If they made them the same they would cost $4000. Think of the labor in bluing!! Theyre kinda like a super x model one, the days of a fully machined and hand fit gun are long gone. No matter if they wanted to the beancounters would figure out a way to mess it up
No you just need to make them in Taiwan or in Eastern Europe with lots of quality control and not push them out the door like Taurus does! LOL I do not know arms inport laws but I know I could contract them out and bring a fantastic product to market at a profit for well under $1200!!! It would take me longer than I care too invest to put together the numbers for fun. LOL
It is not that hard to make a great product this simple at a profit with modern manufacturing, design and infrastructure. The real problem is when you are trying to do it with too much dead weight and old factories and old machinery and old designs and old materials! There is a sweet spot in terms of company size, manpower, plant size, design and machinery age for every situation. Quality control and waste management from top to bottom is so important. If you design in precision from top to bottom and make the right choices in management, design, logistics, machinery investment and sound outsourcing it is like winning the loto in terms of everything coming together and the momentum from each step building on the last.
Company culture is also important and often times the culture at a company can make or break a company short term and long-term.
Colt could not compete in the price point war that is AR-15's!

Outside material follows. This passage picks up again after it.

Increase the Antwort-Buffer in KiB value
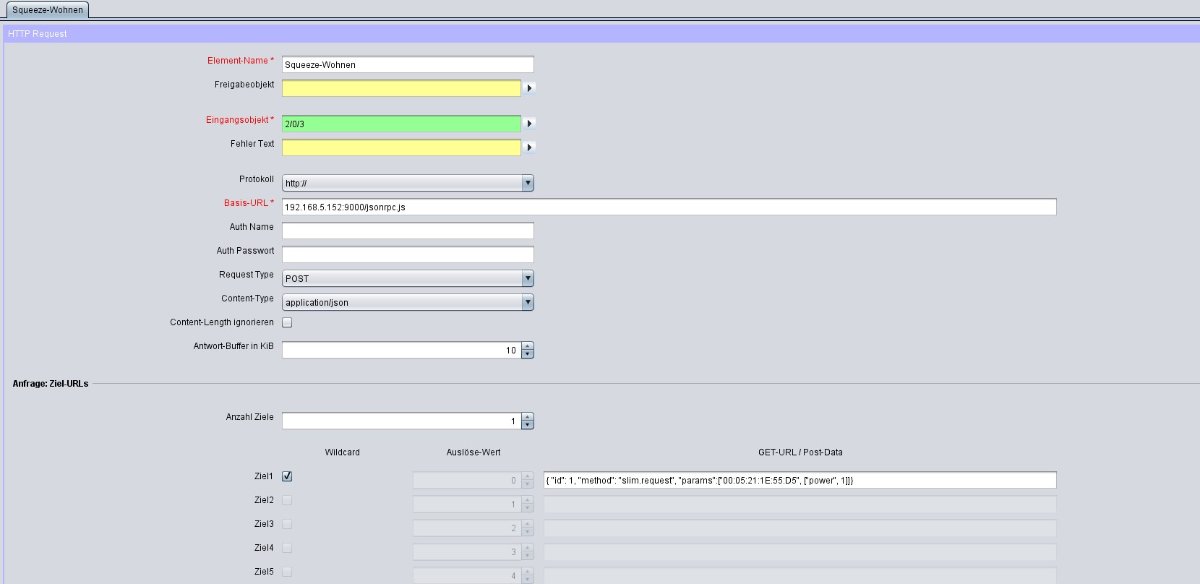The image size is (1200, 584). (x=528, y=346)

So since they messed that up long ago and let the competition in the door and almost rolled out the red carpet for them it was sad but a wise move for them to get out. Colt has a history of messing up a sure thing. Kind of like a person that seems to always date toxic men or women over and over and over again.
It is hard to get money at times to reinvent yourself until you have reinvented yourself! LOL.....Investors want a sure thing and not taking the right risks at the right time almost always works out badly. It takes what could have been a fantastic opportunity or design and turns each decision into a liability usually producing a polished turd or turning everything you touch from gold to lead! People start to doubt themselves and that leads to more bad decisions! Machinery get's older and that drives up production cost and drives down fit and finish.

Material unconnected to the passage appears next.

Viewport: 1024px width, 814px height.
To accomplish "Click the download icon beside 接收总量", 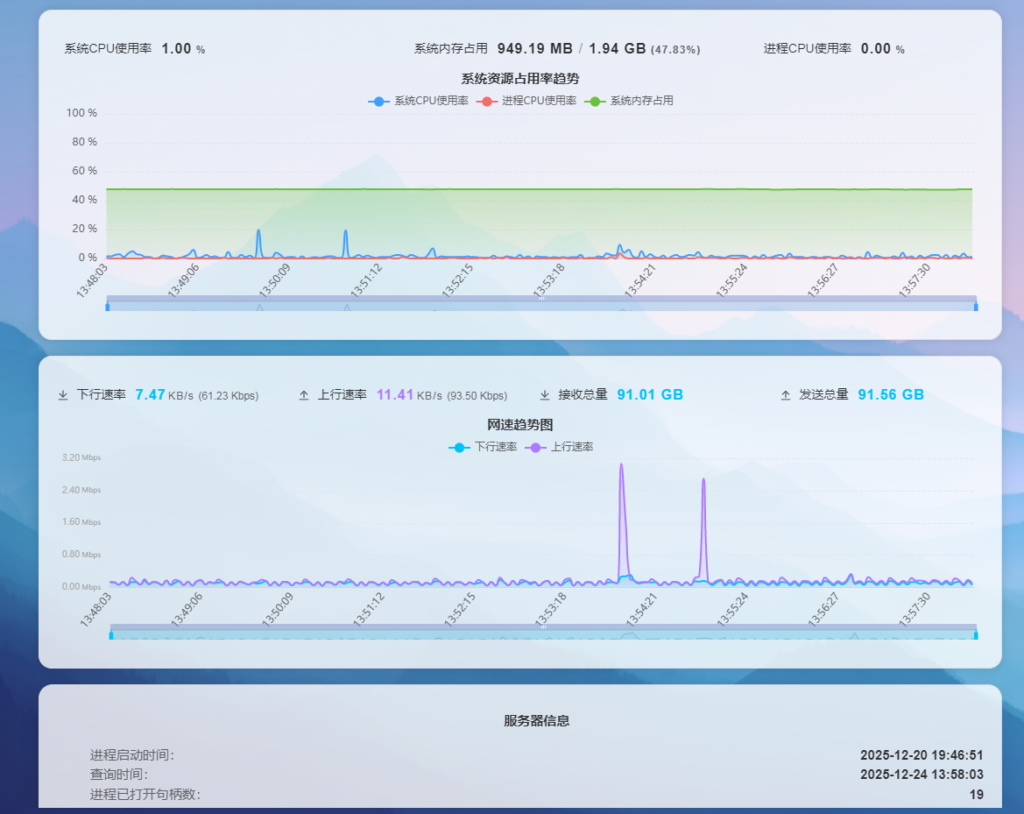I will (545, 395).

Colt has decided to create exclusivity with pricing let's see what the market says? I do not think people will have a problem at all with the price if they compare well to the originals. If they get them 85% of the way there they will sell like hot cakes. Given manufacturing technology and materials they might just be better than the originals only time will tell!
I would love to see Colt get back on it's feet. I have not forgiven them yet for the terrible job they did with the Ultra Light Arms fiasco! It was a classic case of Colt having "Golden Opportunity" to print money and them burning it down like matchsticks!!! So I am prepared for the worst but I am hoping for the best!
Having been in the domestic automotive world I have seen fantastic opportunities and designs ran into the ground by corporate culture, bean counter's, internal politics and squeezing suppliers regularly for cost reduction with out validation of redesigns!
I have seen a design change to save $.03 per vehicle turn around and bit a company in the rear to the tune of hundreds of millions of $$$$ in recalls and that again in court settlements! It only takes one minor cost saving mistake to destroy a company! MBA's, Shareholders, Hedge Fund Managers only think about about quarterly and annual profits and that sort of thinking is what holds back so many companies!